(Element and text location data)

========================

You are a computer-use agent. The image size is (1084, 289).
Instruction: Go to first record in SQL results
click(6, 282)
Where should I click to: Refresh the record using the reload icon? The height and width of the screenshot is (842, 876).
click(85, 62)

========================

-- What is asked --
Substitute "entry" for every occurrence of "record" in the lines above, and keep everything else the same.

-- Response to the task --
You are a computer-use agent. The image size is (1084, 289).
Instruction: Go to first entry in SQL results
click(6, 282)
Where should I click to: Refresh the entry using the reload icon? The height and width of the screenshot is (842, 876).
click(85, 62)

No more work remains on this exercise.